_Exercise brief_
Count the lines that contain the string "computer" in the records beneath, and respond with the number only.

_Provided information_

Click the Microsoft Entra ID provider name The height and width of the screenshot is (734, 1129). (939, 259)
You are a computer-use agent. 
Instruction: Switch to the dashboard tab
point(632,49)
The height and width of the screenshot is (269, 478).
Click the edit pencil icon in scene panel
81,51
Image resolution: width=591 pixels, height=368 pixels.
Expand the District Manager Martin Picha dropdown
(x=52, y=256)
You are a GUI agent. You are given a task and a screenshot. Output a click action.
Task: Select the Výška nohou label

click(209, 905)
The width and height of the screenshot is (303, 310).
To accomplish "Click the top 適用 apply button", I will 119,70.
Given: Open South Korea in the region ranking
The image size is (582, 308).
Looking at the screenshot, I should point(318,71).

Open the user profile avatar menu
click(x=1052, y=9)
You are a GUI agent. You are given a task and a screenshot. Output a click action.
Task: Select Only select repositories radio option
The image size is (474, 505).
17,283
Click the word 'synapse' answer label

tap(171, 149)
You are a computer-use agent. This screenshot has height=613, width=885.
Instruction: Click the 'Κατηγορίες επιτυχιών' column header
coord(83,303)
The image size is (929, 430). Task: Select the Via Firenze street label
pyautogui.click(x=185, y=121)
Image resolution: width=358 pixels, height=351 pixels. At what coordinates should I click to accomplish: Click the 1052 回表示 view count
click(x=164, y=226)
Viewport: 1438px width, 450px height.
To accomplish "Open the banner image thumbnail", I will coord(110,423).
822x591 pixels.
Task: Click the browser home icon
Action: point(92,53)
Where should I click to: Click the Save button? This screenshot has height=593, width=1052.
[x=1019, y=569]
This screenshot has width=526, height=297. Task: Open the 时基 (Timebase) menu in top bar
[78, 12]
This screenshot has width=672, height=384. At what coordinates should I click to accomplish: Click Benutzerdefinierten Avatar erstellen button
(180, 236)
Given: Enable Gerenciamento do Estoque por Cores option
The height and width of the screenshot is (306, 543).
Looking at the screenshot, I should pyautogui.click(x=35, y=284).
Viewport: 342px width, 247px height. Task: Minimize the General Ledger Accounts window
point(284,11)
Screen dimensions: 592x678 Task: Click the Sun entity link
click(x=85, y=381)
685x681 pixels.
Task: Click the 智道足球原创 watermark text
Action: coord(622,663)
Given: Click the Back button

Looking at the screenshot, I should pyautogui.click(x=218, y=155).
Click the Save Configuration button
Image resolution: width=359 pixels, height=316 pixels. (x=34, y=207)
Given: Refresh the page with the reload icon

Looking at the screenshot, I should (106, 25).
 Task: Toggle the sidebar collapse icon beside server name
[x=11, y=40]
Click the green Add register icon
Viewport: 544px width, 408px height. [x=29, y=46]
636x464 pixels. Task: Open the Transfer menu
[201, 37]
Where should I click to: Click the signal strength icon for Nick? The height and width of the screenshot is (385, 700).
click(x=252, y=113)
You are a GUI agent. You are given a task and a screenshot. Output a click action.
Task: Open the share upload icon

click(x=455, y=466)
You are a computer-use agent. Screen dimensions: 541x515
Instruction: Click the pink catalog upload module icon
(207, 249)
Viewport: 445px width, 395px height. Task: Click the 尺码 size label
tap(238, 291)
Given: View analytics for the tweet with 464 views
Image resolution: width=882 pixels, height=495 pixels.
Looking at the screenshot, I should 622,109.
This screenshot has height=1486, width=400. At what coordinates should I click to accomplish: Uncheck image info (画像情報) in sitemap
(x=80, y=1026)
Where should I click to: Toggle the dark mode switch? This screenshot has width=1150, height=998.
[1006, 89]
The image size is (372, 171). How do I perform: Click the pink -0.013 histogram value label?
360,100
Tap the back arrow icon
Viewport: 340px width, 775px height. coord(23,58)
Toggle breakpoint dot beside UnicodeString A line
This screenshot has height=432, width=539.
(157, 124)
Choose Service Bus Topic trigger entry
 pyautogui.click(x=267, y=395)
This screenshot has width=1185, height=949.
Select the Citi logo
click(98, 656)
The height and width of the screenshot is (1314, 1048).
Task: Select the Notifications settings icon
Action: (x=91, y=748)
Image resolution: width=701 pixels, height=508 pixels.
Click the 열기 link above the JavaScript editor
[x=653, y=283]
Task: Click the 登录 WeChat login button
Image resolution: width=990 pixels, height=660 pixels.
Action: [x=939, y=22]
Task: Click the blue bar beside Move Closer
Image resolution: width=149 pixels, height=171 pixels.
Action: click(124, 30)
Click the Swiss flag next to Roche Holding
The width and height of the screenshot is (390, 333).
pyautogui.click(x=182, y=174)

_Exercise result_
3